BEGIN DATA SUPPLIED

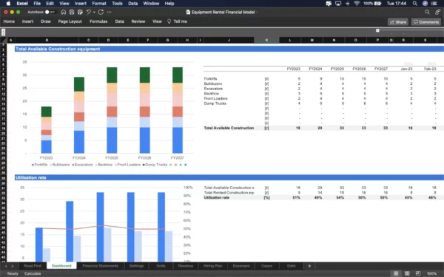
Task: Open the Formulas ribbon tab
Action: [98, 21]
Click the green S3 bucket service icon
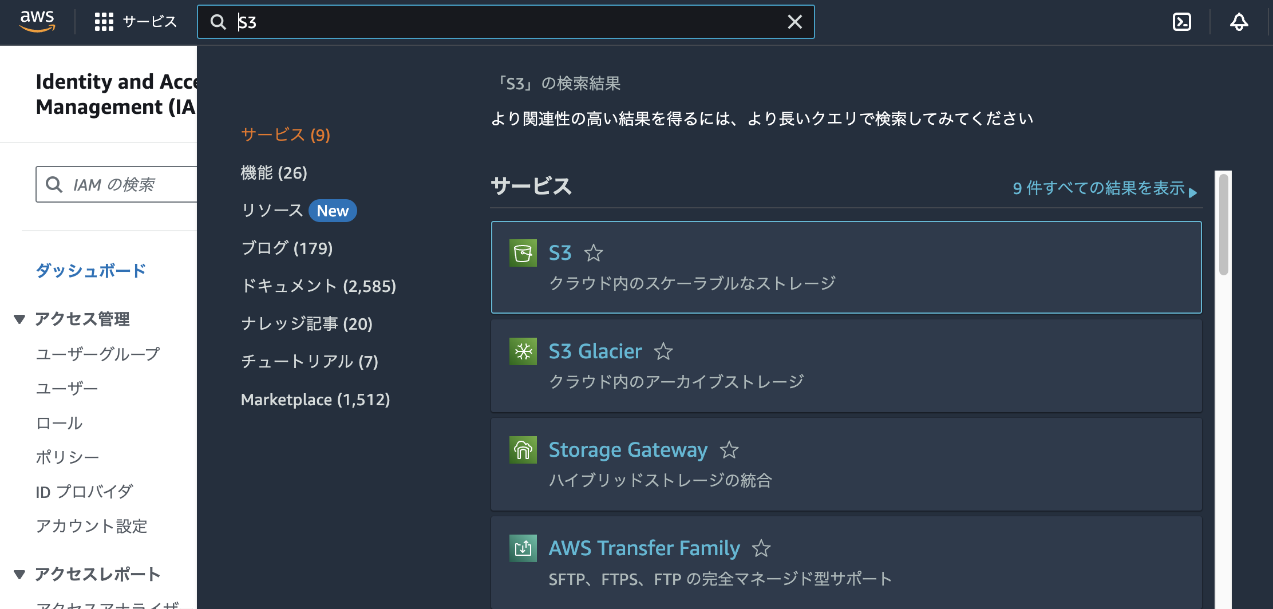The height and width of the screenshot is (609, 1273). pos(523,253)
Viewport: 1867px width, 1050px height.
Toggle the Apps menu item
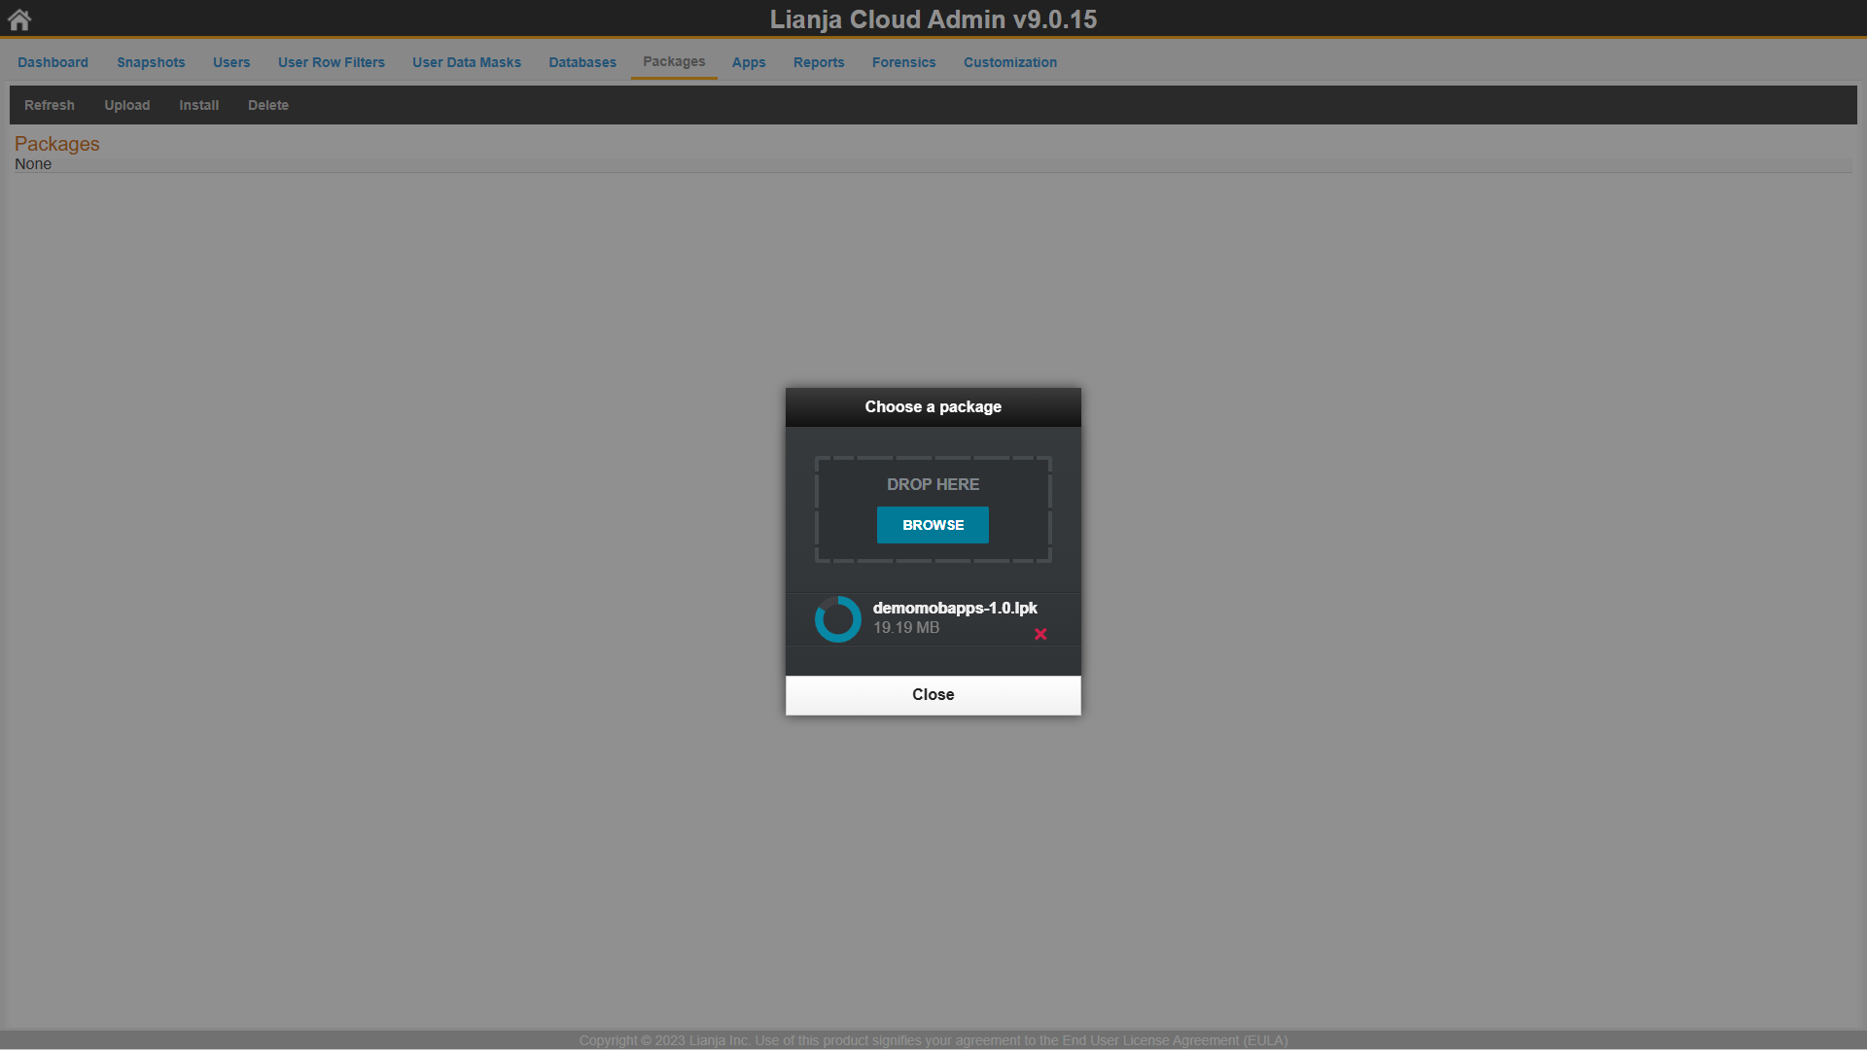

END DATA SUPPLIED

** WHAT THE TASK REQUIRES **
Rewrite all the entries above, replacing "icon" with "button" and changing nothing else. Leave the pictures out.

** COMPLETED EXERCISE **
Task: Open the Formulas ribbon tab
Action: [98, 21]
Click the green S3 bucket service button
The height and width of the screenshot is (609, 1273). pos(523,253)
Viewport: 1867px width, 1050px height.
Toggle the Apps menu item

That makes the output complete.